Uma leitura dos suplementos de cultura de nossos jornais de maior tiragem revela o crescente predomínio do chamado jornalismo literário sobre a reflexão crítica. Enquanto no período da Transição democrática espanhola, escutávamos vozes rebeldes ao conformismo imposto pela Igreja e pela ditadura, essas vozes foram se apagando, ao que tudo indica, e reina de novo o cânone do social e comercialmente correto. Resenhas inócuas que nada dizem do livro que, em tese, analisam, entrevistas extensas de autores nas quais eles nos explicam sua obra (como se esta não falasse por si mesma), ou nas anedotas e mais anedotas vividas ou ouvidas pelo vivaz jornalismo de turno. Uma comprovação se impõe: o importante é o autor e não a obra. Esta nos deve ser “comentada” em vez de ser lida.
Cotejemos, por exemplo, as resenhas e entrevistas impressas neste apaixonante ano de 2011 da primavera árabe e de seu atual reflexo na Península com as publicadas nos anos 1950 do século passado e com as da época de Triunfo e o nascimento do jornal EL PAÍS. As de agora evocam mais as primeiras que as últimas. Em razão do conformismo ditado pelos interesses empresariais ou pela inamovível e perene instituição literária – observe como se autodenominam os acadêmicos: imortais!; sabemos, de antemão, o que vamos ler ou, melhor dizer, não ler, para evitarmos uma perda lamentável de tempo. Os elogios aos autores de sucesso – os Gironellas ou Pombo Angulos de hoje – ou aos conduzidos em macas por seus bem remunerados fiéis reiteram seus ciclos de ano a ano.
Ele não teria demasiada importância se o ritual não implicasse por sua vez o cuidadoso ocultamento ou rasura de todo indício criador. A foto importa mais que o texto. Escolha o leitor seu suplemento favorito e verificará a irresistível tendência banalizadora imposta pela moda: o que conta é a pose do artista em sua bem ordenada biblioteca, não a obra revulsiva ou audaz.

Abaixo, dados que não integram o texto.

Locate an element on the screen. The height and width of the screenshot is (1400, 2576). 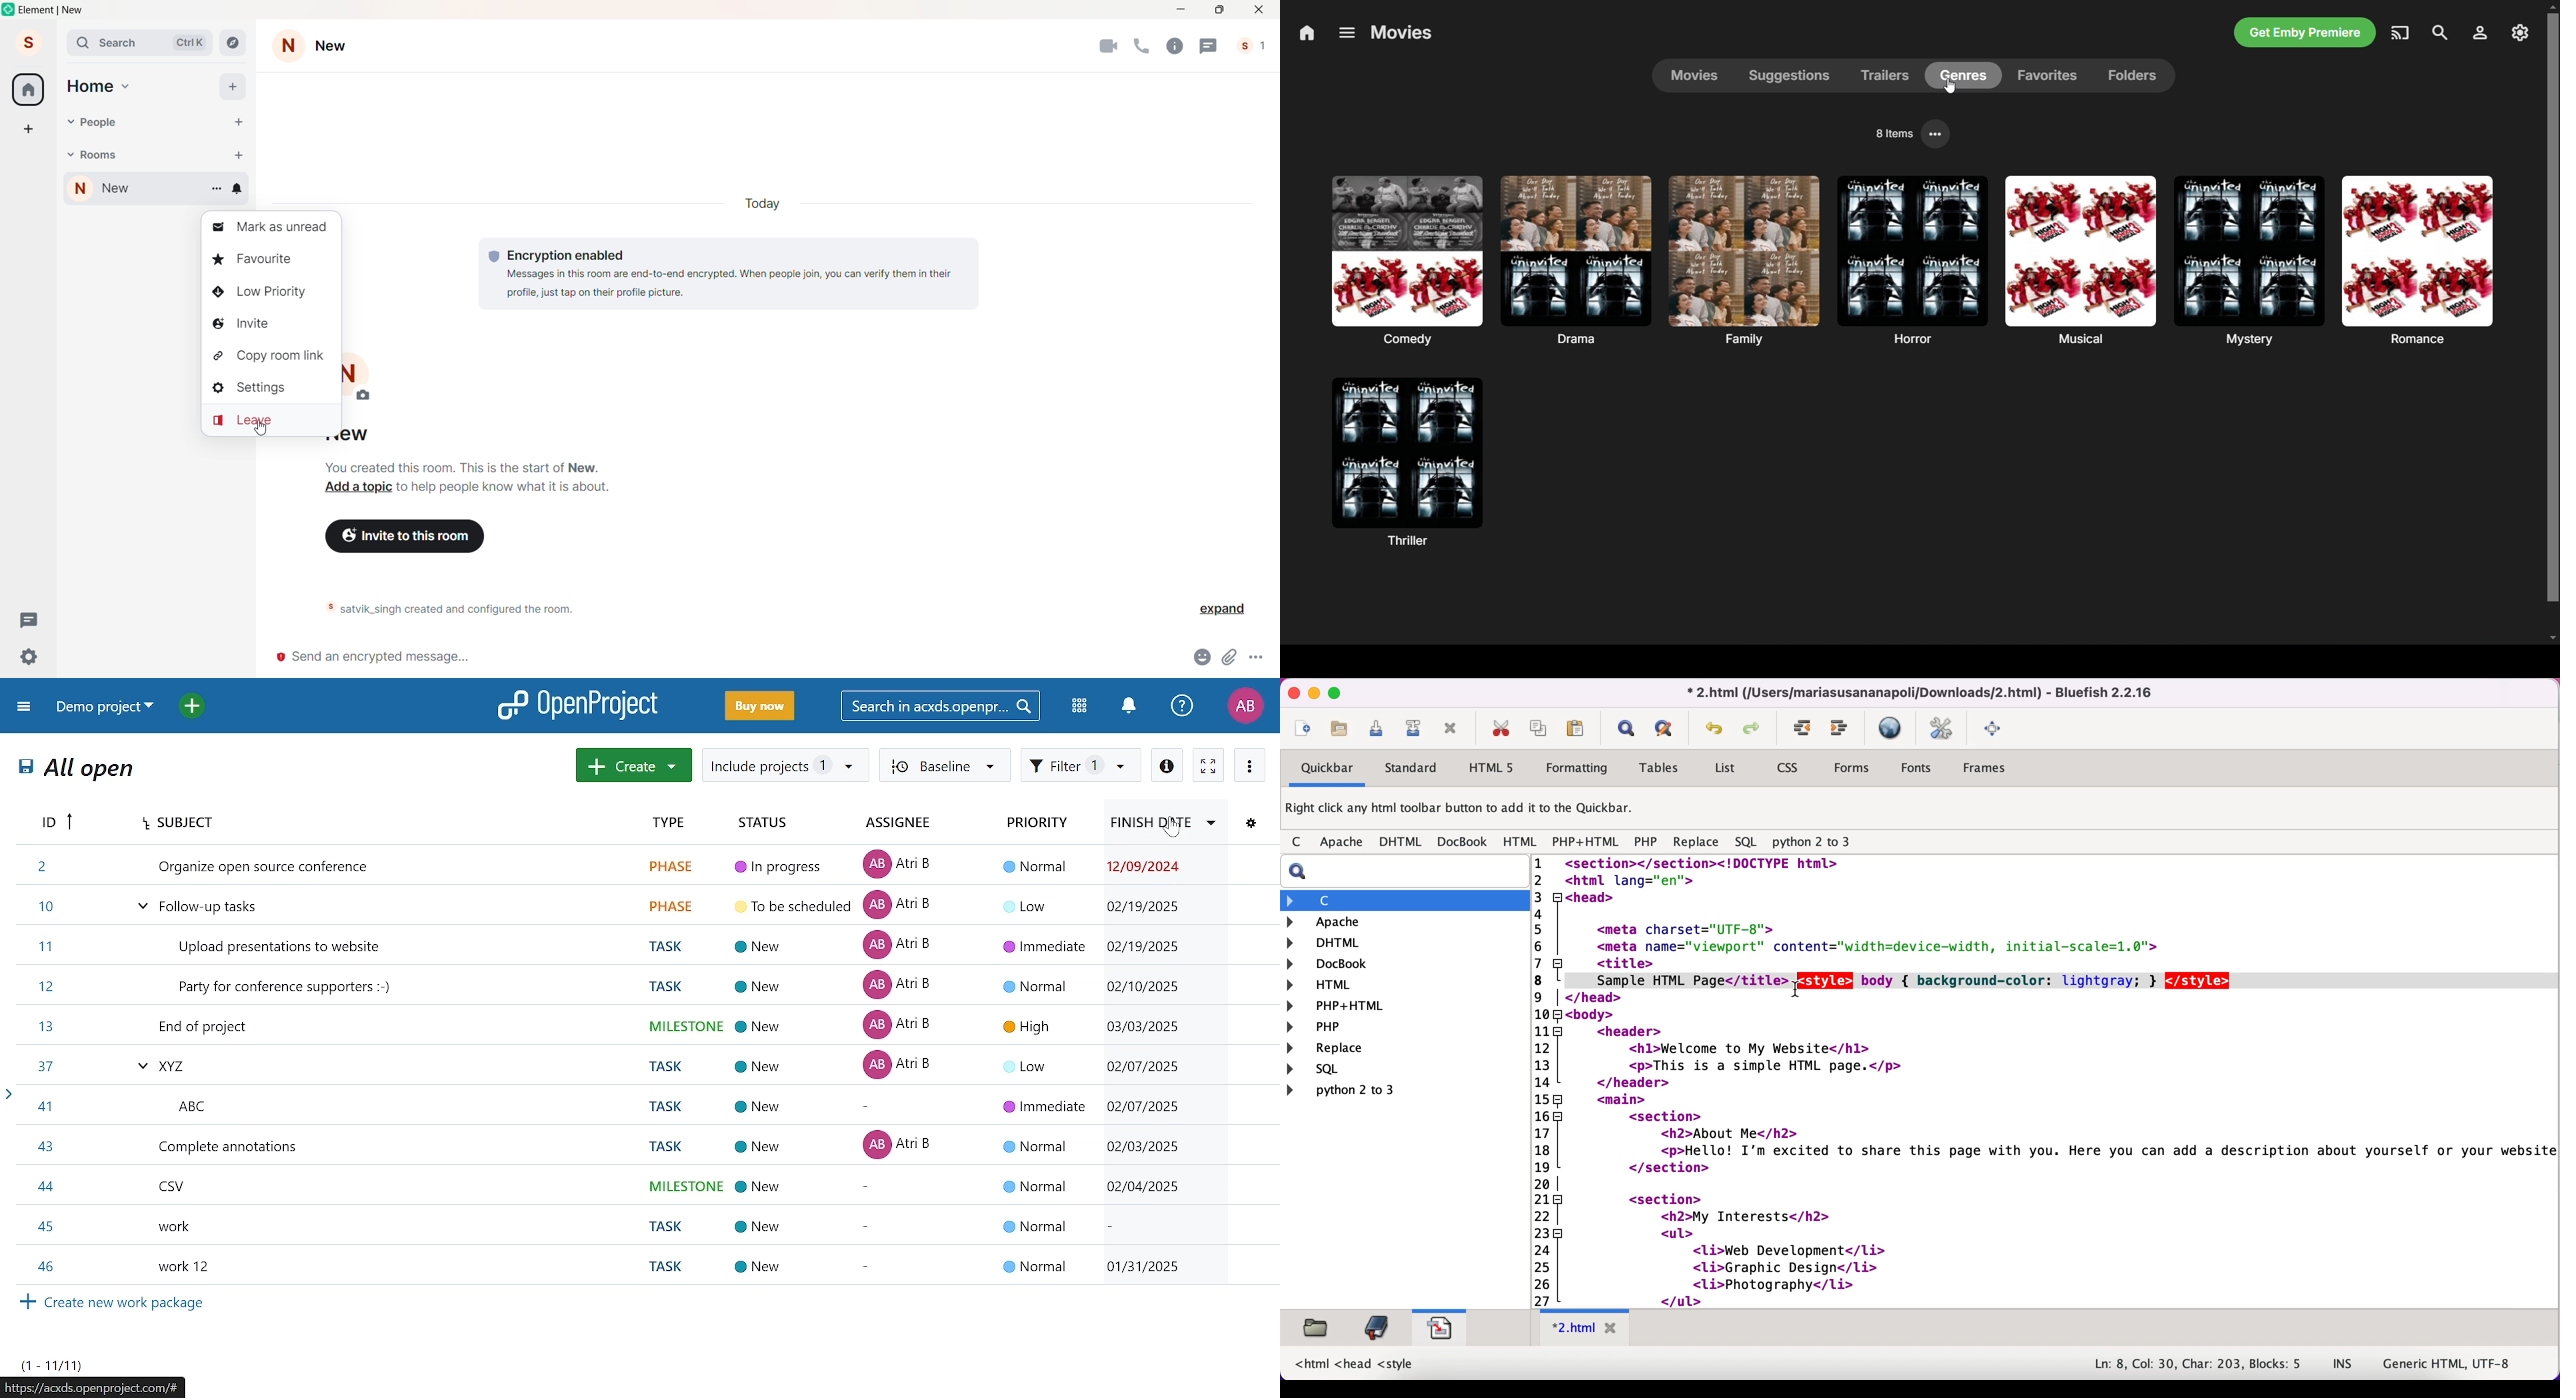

Lembro-me de que, quando dava meus primeiros passos no campo do romance, o editor Juan Manuel Lara se encarregou de dois ou três números de um suplemento mensal literário dirigido pelo então falangista Juan Gich Bech de Careda e, com o objetivo de ampliar sua difusão, teve a boa ideia de colocar na capa a foto, então atrevida, de uma linda jovem de maiô com a legenda “A escritora Fulana de Tal no jardim de sua casa da Califórnia”. Ignoro o impacto da imagem nas vendas, pois a revista fechou pouco depois, entretanto o primeiro plano de autoras ou autores bisonhos ou de segunda mão segue monopolizando o espaço que deveria corresponder, em boa lógica, à exposição e análise de suas propostas literárias ou artísticas.

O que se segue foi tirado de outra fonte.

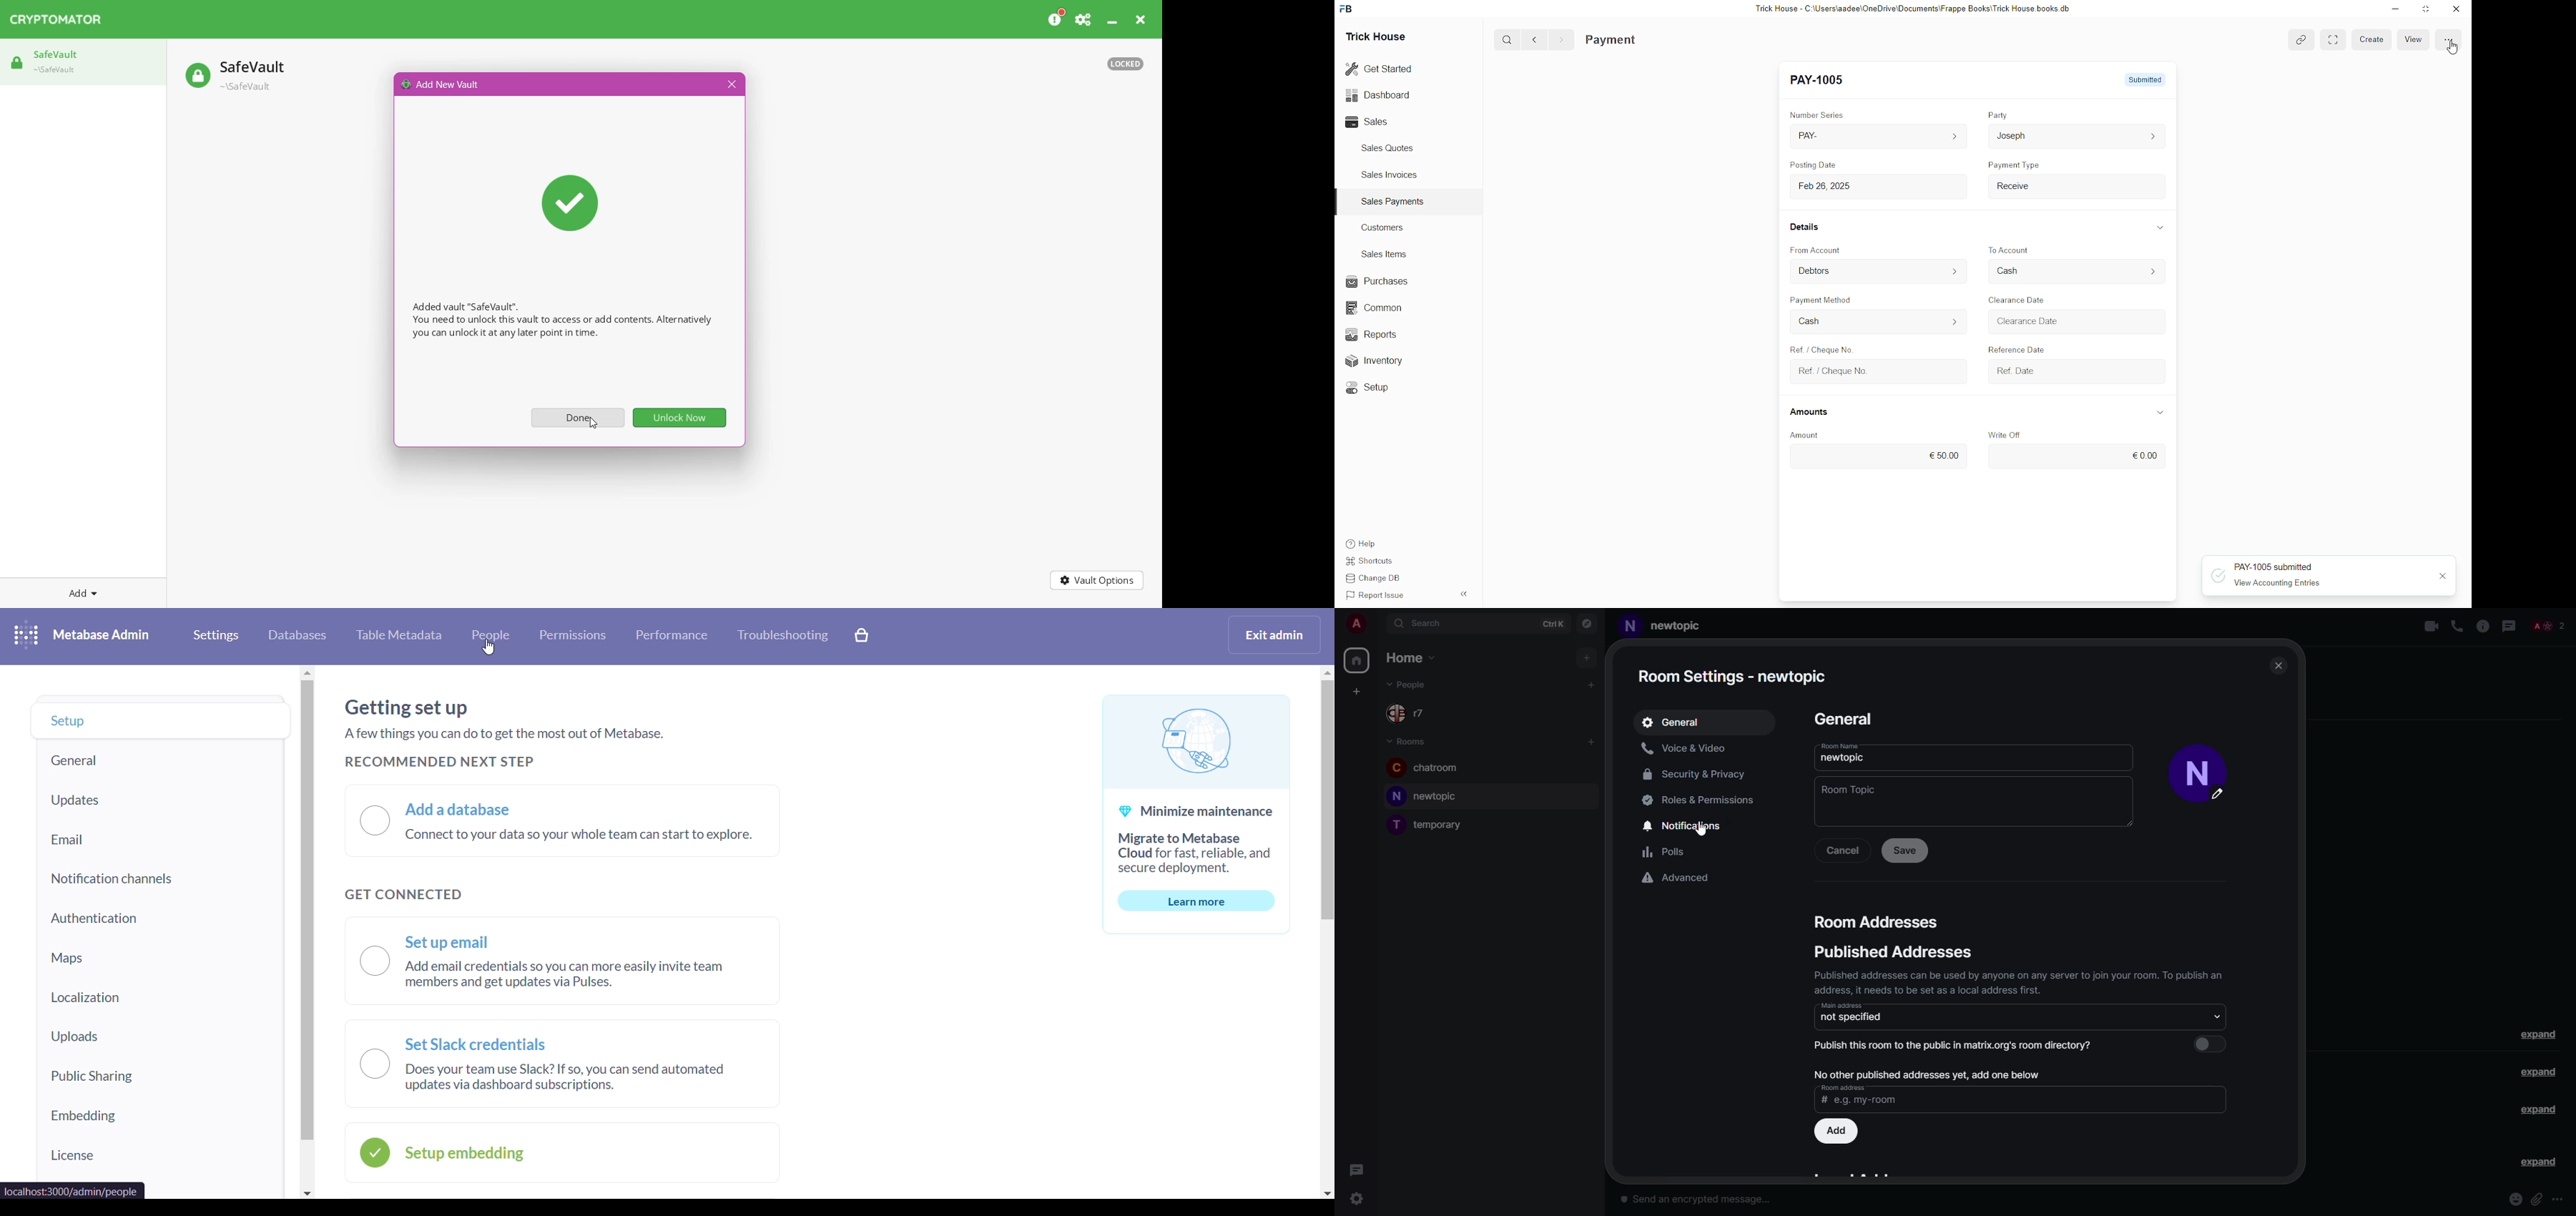 The width and height of the screenshot is (2576, 1232). I want to click on Payment Method, so click(1823, 299).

Se a energia, tempo e talento empregados na promoção dos livros de algumas eminências, tanto espanholas como estrangeiras, fossem investidos em sua proposta criadora, o Parnaso deveria ampliar seus limites físicos para acolher tanto gênio!
De minha parte, retomando a idéia de Juan Manuel Lara, cujo único erro foi o de adiantar-se à sua época, desejaria impulsionar uma revista – me falta por desgraça um patrocinador de peso – abundantemente ilustrada com fotos e entrevistas de grandes figuras da literatura mundial, graças ao que já não seria necessário se devorar os milhares de páginas que escreveram Balzac, Dostoievski ou Tolstoi. O jornalista estrela que sugiro deixaria de lado músicas celestiais e iria diretamente ao assunto: “Senhor Lev Tolstoi, quais as emoções que o Senhor sentiu quando escreveu a passagem do suicídio de Anna Karenina? Por que escolheu o trem no lugar do veneno? Fez isso para se dissociar de Flaubert y de Madame Bovary? É verdade que tratou com crueldade mental sua esposa e fez dela um retrato desapiedado na Sonata de Kreutzer?”.
Ou ofereceria ao leitor insaciável fotografias e comentários inéditos de Rimbaud do dia em que disparou a Verlaine: “Você me esmagava com seus zelos, revela o angry young man”. Ou espreitaria Leopoldo Alas, na saída de seu domicílio, para lhe perguntar à queima-roupa: “Pensa que seu romance é o mais denso que foi escrito desde o início da era cristã, como sustenta um de nossos críticos de maior expressão?”. Para completar o sumário, incluiria uma reportagem com retratos sépia de Juan Ramón Jiménez e Zenobia Camprubí em seu retiro de Rio Piedras ou o suposto amor marinho de Luis Cernuda. Com tais ingredientes, a revista, colorida, conquistaria um público maior e mais diverso e poderia ser folheada com proveito nas salas de espera dos médicos e nos cabeleireiros.